Kardinal Koch schrieb zum Leitwort der letzten Heilig-Rock-Wallfahrt in Trier: „Während von nicht wenigen aus der Reformation hervorgegangenen Kirchen und kirchlichen Gemeinschaften die ökumenische Einheit bereits in der gegenseitigen Anerkennung der verschiedenen Kirchen und kirchlichen Gemeinschaften gesehen wird, hält demgegenüber die katholische Kirche zusammen mit den orthodoxen Kirchen an der ursprünglichen ökumenischen Zielvorstellung einer sichtbaren Einheit im gemeinsamen Glauben, in den Sakramenten und in den kirchlichen Ämtern fest, wie Papst Benedikt XVI. unlängst mit klaren Worten ausgesprochen hat: ‚Die Suche nach der Wiederherstellung der Einheit unter den gespaltenen Christen darf sich … nicht auf die Anerkennung der jeweiligen Unterschiede und das Erreichen eines friedlichen Zusammenlebens beschränken.’“ (Ebd.)
Hier sind wir alle gefragt. Wir sind – so denke ich – auf dem richtigen Weg. Aber der Weg ist noch nicht das Ziel.
Ein wichtiger Wegweiser scheint mir das Kreuz Christi zu sein, das nun über fast 2000 Jahre hinweg in unserer Welt seine ihm eigene Kraft entfaltet. Dem Kreuz nachfolgen heißt, den Menschen auf ihren Kreuzwegen beizustehen und die Kreuze der anderen mit tragen zu helfen, denn im Zeichen des Kreuzes als Siegeszeichen, liegt unsere Hoffnung.
So müssen wir heute weiterhin alles tun, um die vorhandenen Spaltungen zu überwinden und nicht neue Spaltungen hinzukommen zu lassen.
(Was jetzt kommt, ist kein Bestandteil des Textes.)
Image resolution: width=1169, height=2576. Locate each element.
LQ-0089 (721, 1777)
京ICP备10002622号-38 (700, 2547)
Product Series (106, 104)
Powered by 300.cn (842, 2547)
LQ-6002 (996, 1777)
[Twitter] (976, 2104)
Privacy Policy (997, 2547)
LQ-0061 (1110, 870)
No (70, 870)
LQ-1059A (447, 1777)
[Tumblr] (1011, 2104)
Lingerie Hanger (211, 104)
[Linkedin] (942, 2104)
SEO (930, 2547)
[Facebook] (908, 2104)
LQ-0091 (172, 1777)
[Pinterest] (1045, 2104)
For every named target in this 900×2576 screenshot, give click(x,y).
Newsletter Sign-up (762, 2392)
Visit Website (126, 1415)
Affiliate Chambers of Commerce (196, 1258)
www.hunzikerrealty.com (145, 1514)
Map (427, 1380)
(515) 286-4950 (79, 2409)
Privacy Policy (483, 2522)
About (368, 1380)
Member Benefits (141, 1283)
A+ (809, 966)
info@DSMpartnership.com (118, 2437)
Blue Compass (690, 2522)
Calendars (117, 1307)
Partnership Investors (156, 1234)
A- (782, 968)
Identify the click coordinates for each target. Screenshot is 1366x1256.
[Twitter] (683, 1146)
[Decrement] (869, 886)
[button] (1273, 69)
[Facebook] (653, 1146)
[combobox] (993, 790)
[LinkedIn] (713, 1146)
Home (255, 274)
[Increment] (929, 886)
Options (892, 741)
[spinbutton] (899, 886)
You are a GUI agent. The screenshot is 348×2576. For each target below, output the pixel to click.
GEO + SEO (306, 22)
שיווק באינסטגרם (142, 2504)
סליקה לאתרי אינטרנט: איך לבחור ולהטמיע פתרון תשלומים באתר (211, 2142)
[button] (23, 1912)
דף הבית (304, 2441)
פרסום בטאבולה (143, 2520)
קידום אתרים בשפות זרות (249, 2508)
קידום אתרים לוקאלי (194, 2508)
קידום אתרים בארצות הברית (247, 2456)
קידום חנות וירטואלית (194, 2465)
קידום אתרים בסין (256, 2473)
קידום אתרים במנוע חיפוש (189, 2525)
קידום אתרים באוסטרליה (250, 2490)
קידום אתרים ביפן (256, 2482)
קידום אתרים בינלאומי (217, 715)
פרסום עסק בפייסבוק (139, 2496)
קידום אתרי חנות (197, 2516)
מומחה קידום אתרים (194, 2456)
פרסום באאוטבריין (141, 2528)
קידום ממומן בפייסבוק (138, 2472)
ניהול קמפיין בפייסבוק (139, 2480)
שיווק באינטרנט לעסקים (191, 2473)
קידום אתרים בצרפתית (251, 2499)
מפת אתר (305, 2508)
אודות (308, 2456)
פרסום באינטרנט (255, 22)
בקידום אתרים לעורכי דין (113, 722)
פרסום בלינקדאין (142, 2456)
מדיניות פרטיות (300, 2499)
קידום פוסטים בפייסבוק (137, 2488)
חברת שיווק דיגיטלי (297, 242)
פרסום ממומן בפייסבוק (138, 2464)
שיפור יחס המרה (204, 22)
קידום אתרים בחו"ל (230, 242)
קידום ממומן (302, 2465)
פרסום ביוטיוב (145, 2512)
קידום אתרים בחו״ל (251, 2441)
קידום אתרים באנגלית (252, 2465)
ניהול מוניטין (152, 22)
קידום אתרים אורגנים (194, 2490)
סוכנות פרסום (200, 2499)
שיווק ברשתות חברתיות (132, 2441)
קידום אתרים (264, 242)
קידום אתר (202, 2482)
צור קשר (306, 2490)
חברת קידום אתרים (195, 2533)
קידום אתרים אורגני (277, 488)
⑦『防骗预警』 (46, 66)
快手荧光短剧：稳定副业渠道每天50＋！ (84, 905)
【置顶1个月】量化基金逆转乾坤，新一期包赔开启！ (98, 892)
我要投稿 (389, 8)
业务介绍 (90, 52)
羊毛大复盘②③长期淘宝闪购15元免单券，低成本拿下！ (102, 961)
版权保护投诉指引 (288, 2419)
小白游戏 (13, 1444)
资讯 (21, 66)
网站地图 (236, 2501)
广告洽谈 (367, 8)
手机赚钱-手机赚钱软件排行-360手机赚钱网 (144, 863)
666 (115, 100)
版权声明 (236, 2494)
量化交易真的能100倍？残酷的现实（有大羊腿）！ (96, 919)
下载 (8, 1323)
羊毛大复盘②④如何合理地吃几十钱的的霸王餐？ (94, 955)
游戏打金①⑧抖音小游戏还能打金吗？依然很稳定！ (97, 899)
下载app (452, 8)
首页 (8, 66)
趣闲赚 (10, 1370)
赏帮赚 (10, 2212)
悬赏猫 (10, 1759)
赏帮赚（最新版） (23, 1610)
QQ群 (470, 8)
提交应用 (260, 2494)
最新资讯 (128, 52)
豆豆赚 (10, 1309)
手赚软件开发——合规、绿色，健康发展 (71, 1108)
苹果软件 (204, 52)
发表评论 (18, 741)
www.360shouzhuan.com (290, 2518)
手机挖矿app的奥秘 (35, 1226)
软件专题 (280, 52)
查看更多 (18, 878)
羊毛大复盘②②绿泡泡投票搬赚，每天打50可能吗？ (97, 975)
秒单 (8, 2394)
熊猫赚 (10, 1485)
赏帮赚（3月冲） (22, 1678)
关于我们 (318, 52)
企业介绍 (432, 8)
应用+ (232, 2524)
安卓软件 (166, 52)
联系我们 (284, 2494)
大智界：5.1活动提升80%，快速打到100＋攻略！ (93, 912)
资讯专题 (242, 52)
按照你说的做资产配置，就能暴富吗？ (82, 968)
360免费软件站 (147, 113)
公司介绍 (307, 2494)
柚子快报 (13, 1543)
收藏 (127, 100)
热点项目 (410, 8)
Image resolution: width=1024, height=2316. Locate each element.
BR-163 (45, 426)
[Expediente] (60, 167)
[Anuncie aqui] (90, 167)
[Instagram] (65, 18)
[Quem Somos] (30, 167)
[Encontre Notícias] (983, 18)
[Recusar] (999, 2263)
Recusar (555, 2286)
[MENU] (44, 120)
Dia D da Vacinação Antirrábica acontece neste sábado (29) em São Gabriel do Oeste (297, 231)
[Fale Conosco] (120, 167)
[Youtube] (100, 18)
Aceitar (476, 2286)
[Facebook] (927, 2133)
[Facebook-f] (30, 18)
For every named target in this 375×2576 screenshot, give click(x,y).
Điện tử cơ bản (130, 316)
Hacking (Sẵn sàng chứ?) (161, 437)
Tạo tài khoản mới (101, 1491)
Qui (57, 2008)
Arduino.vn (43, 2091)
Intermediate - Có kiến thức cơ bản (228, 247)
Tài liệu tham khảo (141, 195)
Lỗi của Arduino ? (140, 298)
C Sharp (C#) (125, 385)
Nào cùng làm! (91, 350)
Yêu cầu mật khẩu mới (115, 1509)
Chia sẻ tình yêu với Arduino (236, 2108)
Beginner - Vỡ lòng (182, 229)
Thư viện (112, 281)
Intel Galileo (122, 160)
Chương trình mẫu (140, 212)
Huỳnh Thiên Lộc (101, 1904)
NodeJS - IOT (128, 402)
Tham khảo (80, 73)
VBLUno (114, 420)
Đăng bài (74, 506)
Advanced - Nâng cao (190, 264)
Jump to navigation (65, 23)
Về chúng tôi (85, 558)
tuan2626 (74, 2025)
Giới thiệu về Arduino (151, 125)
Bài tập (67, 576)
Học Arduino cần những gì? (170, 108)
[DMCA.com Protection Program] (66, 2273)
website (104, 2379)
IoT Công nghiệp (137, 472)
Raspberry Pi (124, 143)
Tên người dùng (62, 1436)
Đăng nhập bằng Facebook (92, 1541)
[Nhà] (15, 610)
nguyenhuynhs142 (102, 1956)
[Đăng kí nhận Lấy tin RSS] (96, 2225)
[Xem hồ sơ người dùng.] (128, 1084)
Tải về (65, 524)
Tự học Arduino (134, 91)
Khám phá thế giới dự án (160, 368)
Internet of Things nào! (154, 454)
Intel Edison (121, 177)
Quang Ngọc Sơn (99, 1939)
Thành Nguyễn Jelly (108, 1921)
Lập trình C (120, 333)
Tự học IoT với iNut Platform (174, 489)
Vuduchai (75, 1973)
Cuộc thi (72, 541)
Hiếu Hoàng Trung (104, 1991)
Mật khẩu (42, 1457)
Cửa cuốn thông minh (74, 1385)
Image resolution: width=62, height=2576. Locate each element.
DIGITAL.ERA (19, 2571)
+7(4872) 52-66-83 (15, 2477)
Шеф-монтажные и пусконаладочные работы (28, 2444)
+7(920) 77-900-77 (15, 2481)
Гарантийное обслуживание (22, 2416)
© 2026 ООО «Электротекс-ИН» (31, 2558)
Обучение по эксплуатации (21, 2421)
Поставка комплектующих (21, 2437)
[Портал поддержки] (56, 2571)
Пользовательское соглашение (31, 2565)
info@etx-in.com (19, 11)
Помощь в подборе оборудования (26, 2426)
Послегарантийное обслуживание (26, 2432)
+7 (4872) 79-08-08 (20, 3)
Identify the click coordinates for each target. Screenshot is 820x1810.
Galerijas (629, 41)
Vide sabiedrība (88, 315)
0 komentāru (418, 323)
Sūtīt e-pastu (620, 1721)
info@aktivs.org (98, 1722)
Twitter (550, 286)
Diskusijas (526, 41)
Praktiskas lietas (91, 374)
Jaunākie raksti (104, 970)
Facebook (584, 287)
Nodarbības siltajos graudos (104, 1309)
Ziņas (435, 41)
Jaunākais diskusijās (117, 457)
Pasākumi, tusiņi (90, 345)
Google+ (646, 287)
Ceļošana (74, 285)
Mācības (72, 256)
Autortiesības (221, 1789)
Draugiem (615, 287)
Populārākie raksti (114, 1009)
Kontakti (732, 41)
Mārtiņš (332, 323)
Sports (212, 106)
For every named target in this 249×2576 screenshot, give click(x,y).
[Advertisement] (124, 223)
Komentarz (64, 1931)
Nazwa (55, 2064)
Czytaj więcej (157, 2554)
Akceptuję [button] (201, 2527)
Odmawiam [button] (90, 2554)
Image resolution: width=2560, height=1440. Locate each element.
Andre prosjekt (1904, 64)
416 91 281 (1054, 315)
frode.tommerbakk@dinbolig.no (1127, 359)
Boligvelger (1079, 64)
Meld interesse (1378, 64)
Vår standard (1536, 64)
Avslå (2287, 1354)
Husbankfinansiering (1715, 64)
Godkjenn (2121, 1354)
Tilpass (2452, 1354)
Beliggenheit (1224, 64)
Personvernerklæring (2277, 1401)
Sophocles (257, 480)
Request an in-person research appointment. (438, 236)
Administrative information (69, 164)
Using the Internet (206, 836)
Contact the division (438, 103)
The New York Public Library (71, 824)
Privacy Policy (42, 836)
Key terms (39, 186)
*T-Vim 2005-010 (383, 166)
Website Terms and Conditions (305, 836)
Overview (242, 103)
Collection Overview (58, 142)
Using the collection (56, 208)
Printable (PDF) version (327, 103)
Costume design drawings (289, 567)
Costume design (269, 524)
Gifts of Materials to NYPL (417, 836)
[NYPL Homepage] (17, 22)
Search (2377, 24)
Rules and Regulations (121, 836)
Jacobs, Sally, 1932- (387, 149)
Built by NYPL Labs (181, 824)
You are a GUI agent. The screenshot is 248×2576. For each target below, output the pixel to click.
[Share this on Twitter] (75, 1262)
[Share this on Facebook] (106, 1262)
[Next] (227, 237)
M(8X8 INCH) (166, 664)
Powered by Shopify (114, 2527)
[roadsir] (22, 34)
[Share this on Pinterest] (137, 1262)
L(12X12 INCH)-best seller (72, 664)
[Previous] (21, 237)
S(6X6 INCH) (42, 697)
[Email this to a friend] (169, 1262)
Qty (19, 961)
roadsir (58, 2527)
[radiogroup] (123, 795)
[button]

Es geht dringlich um die Suche nach einer gemeinsamen Sprache – zum Beispiel in ethischen Fragen. Es geht aber auch um das gemeinsame Beten mit der Bitte an den Herrn um Einheit im Glauben, damit wir in dieser säkularer werdenden Welt das Zeugnis Jesu Christi, unseres Herrn, nicht noch mehr verdunkeln. Amen.